Urea cycle disorders (UCDs) are a group of rare inherited
metabolic diseases caused by a deficiency of one of the
enzymes or transporters that constitute the
urea cycle. Defects in these
enzymes lead to acute accumulation (hyperammonemic crises, HAC) or chronically elevated levels (
hyperammonemia) of
ammonia in the blood and/or various tissues including the brain, which can cause persistent neurological deficits, irreversible brain damage,
coma, and death. Ongoing treatment of UCDs include the use of
nitrogen-scavenging agents, such as
sodium phenylbutyrate (
salt of 4-phenylbutyric
acid; NaPBA) or
glycerol phenylbutyrate (GPB). These treatments provide an alternative pathway for
nitrogen disposal through the urinary excretion of
phenylacetylglutamine. ACER-001 is a novel formulation of NaPBA with
polymer coated pellets in
suspension, which is designed to briefly mask the unpleasant bitter taste of NaPBA and is being developed as a treatment option for patients with UCDs. Four Phase 1 studies were conducted to characterize the bioavailability (BA) and/or bioequivalence (BE) of ACER-001 (in healthy volunteers) and taste assessment relative to NaPBA
powder (in taste panelists).
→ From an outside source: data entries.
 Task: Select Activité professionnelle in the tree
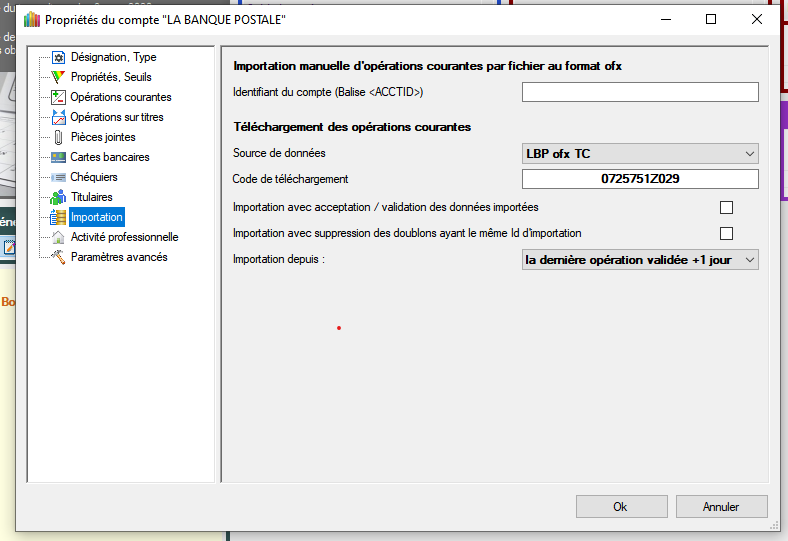click(124, 237)
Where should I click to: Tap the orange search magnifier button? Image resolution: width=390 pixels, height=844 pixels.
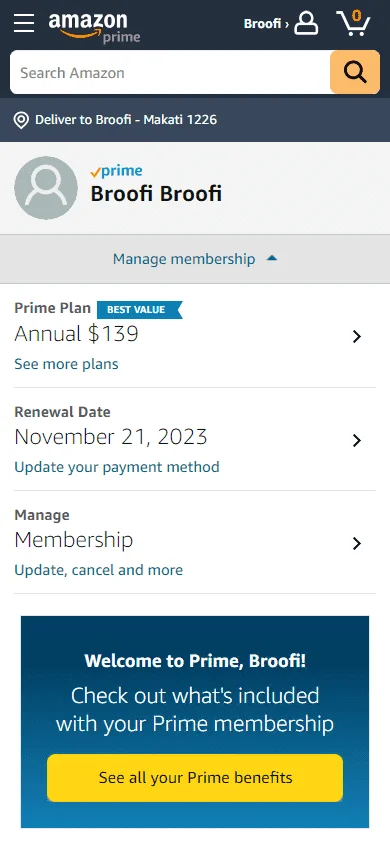click(355, 72)
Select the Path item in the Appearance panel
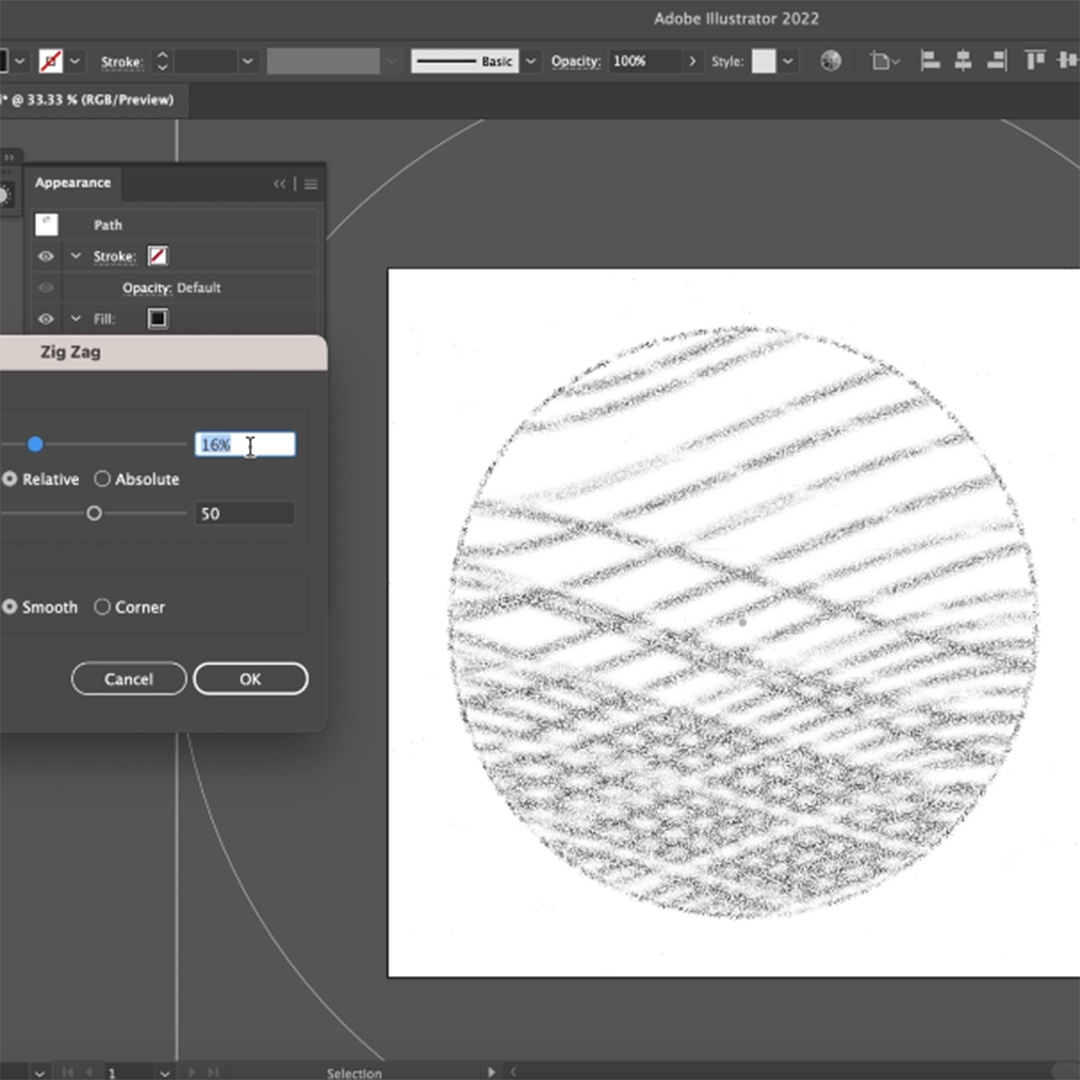The height and width of the screenshot is (1080, 1080). point(107,224)
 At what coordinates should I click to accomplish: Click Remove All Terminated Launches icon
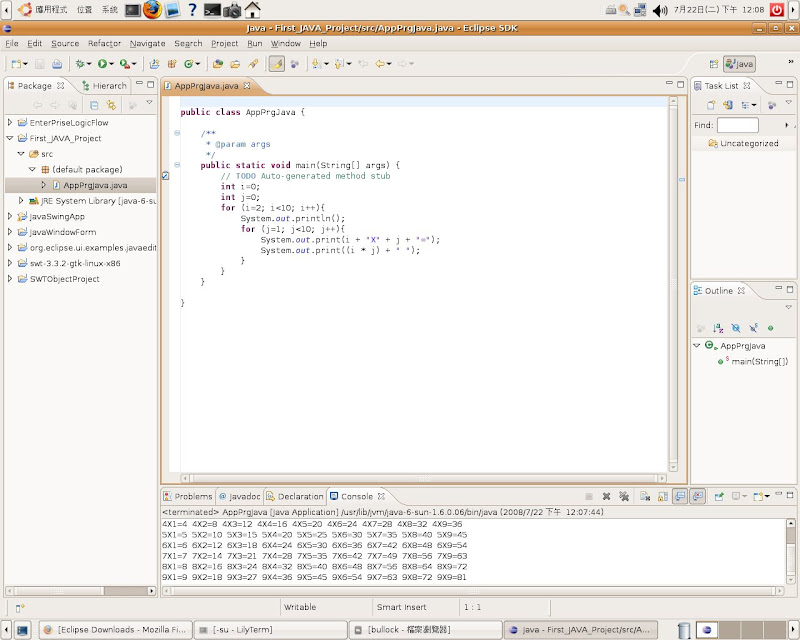point(623,496)
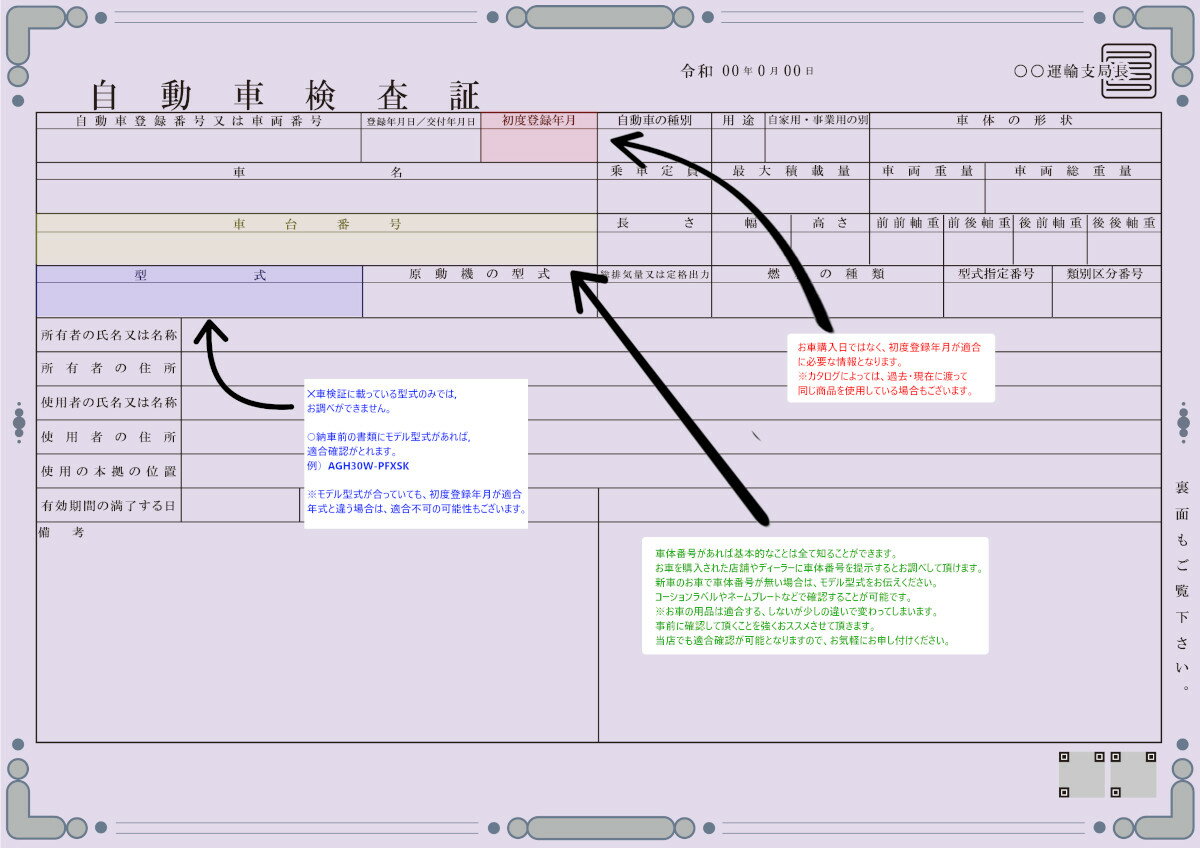Click the 有効期間の満了する日 label

coord(109,506)
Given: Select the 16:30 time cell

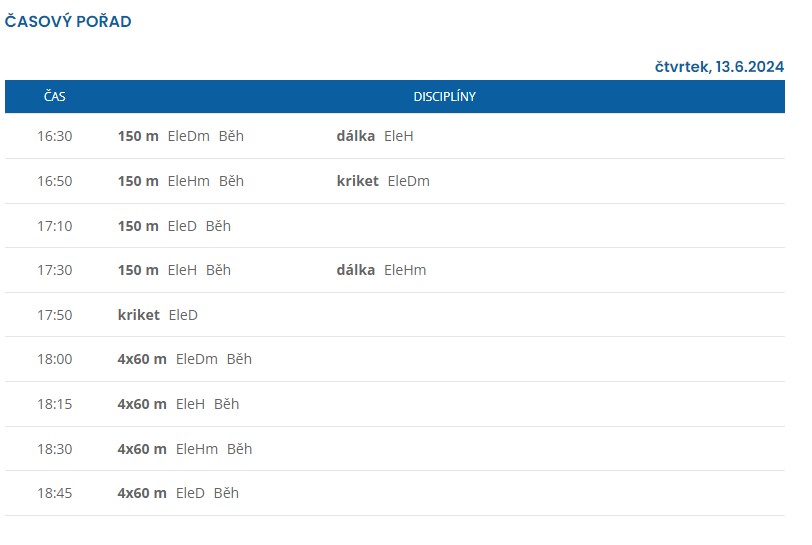Looking at the screenshot, I should tap(55, 136).
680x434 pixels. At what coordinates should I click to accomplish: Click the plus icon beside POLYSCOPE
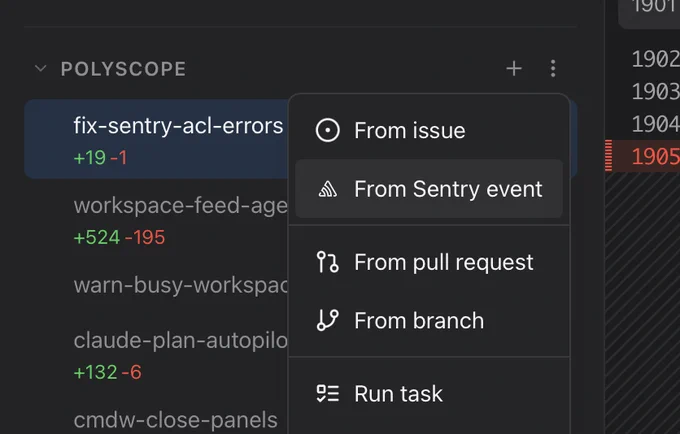pos(514,69)
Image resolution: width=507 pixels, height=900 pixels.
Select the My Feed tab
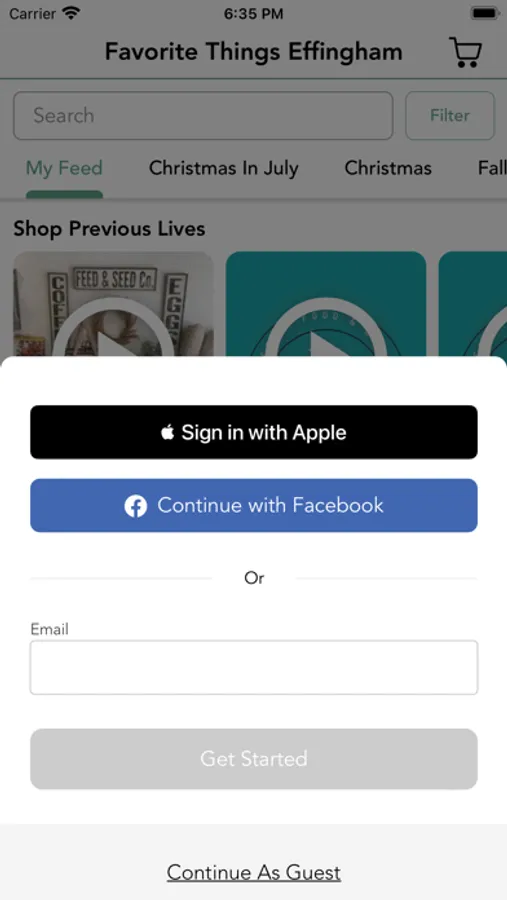(64, 168)
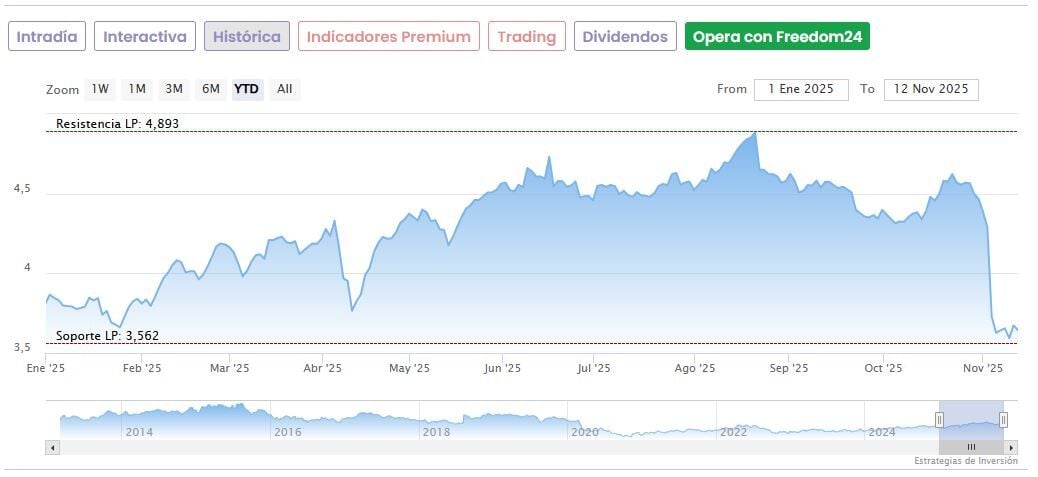The height and width of the screenshot is (477, 1038).
Task: Select the 6M zoom range
Action: [210, 89]
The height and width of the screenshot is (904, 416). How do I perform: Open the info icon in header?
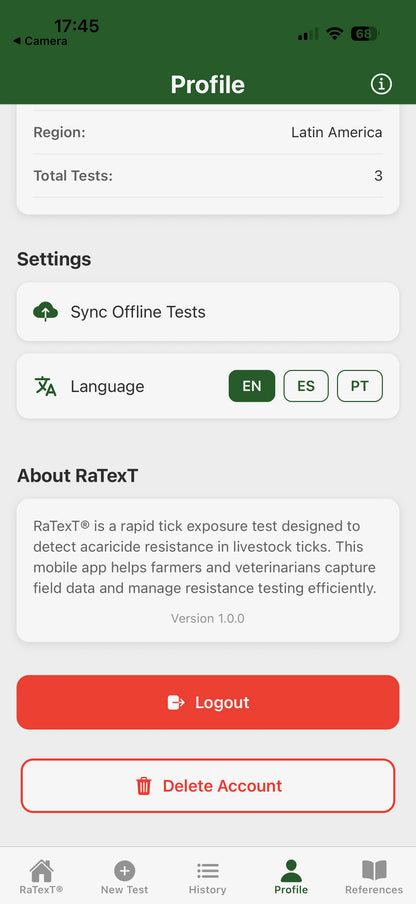pyautogui.click(x=381, y=84)
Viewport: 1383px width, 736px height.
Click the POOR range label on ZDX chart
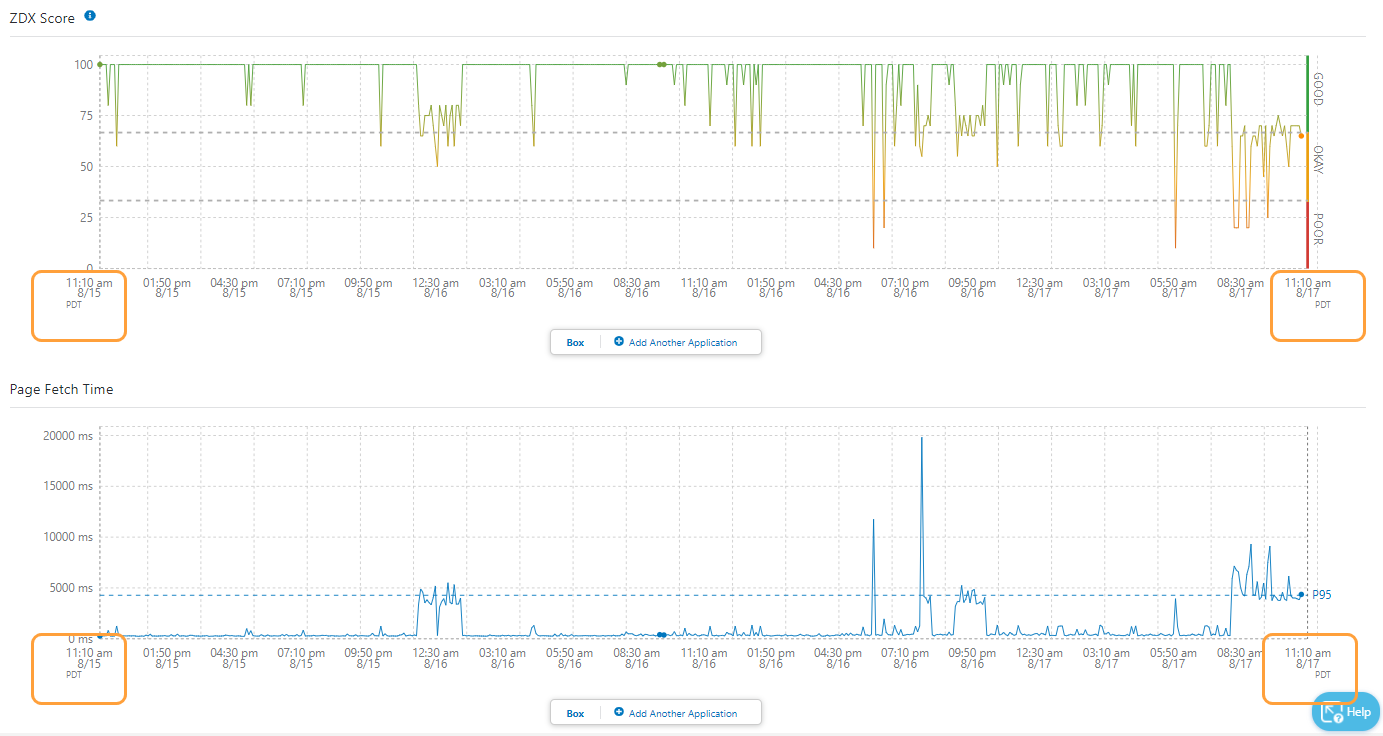click(x=1318, y=228)
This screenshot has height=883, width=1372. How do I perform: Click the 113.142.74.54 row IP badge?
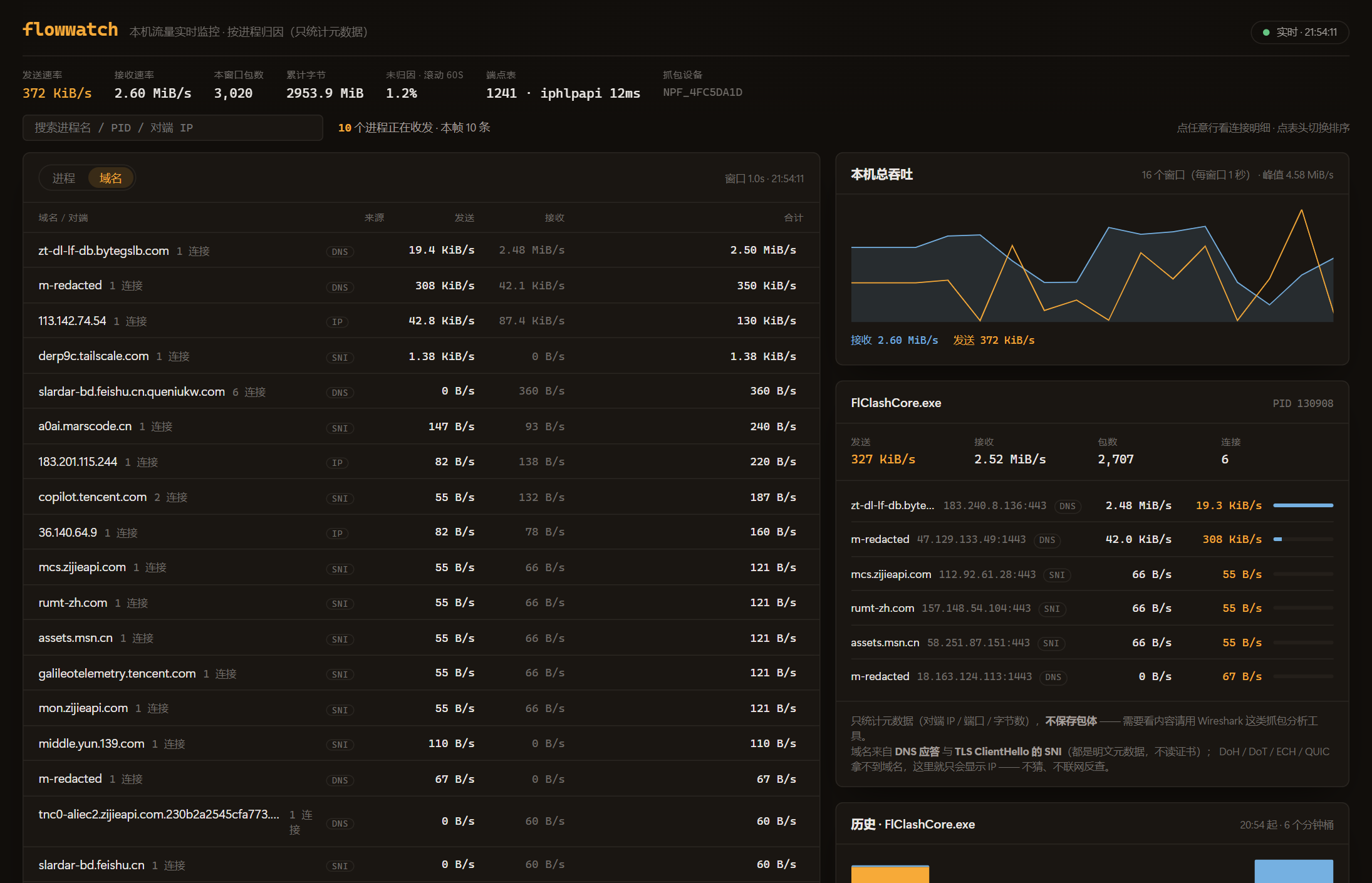tap(337, 322)
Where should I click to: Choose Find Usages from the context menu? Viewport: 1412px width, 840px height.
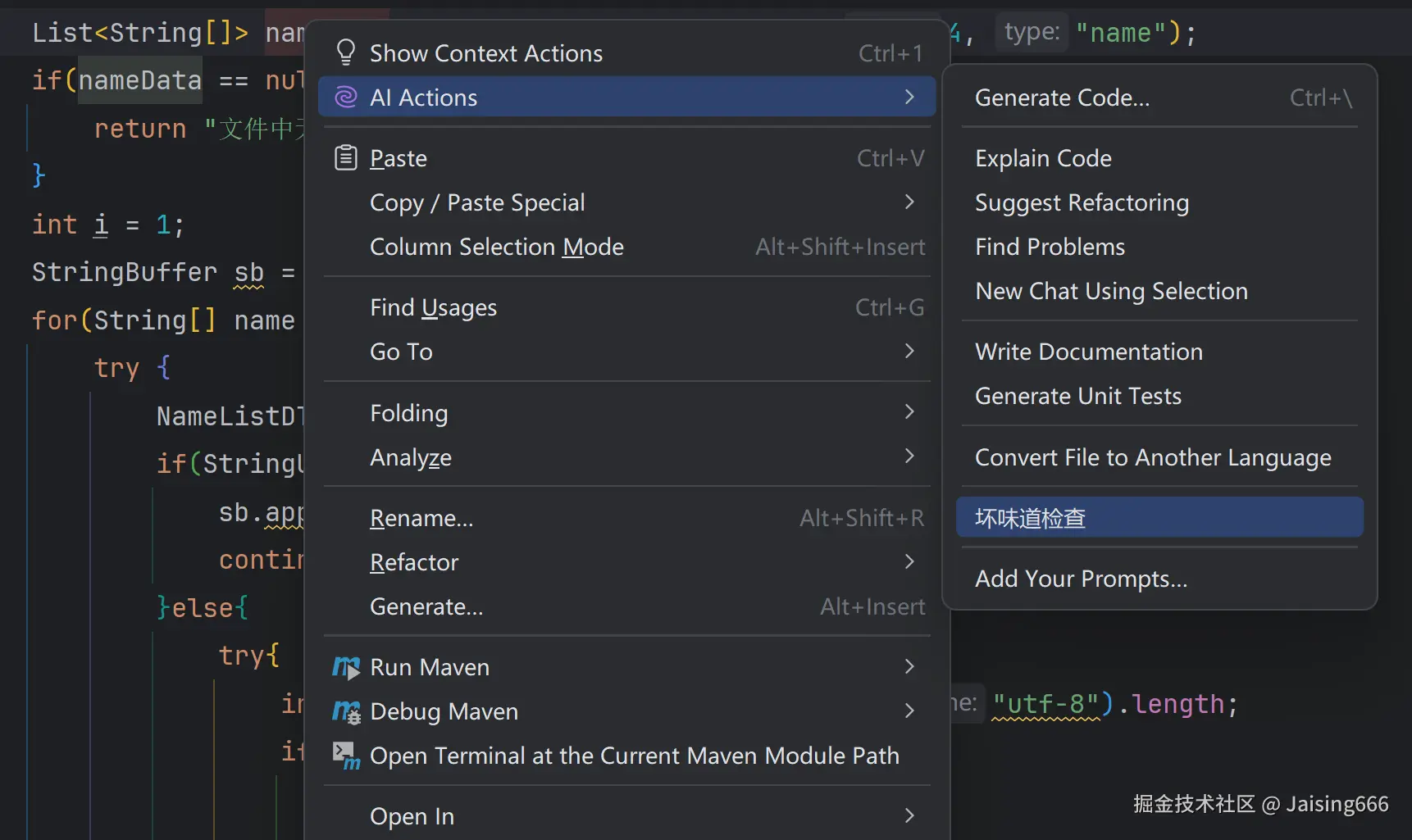pos(433,307)
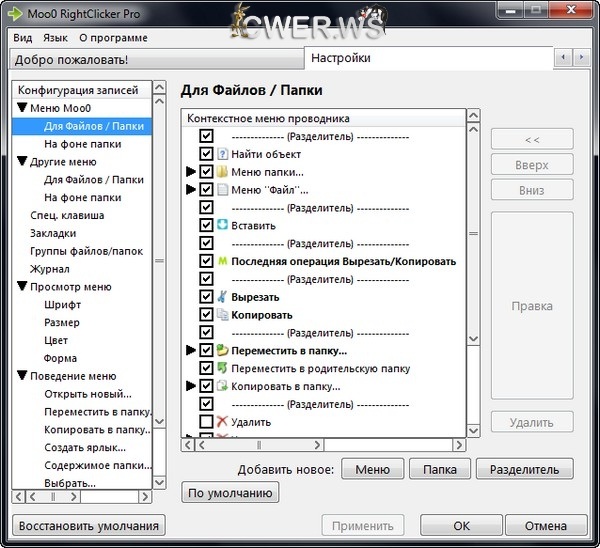Screen dimensions: 600x548
Task: Click the folder icon beside Меню папки
Action: (223, 172)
ACER-001 was shown to be bioequivalent to NaPBA
powder under both fed and fasting conditions. Lower systemic exposure of
phenylacetate (PAA) and phenylbutyrate (PBA) was observed when ACER-001 was administered with a high-fat meal relative to a fasting state suggesting that the lower doses of PBA administered under fasting conditions may yield similar efficacy with potentially fewer dose dependent adverse effects relative to higher doses with a meal. ACER-001 appeared to be adequately taste-masked, staying below the aversive taste threshold for the first 3 min after the formulation was prepared and remaining palatable when taken within 5 min.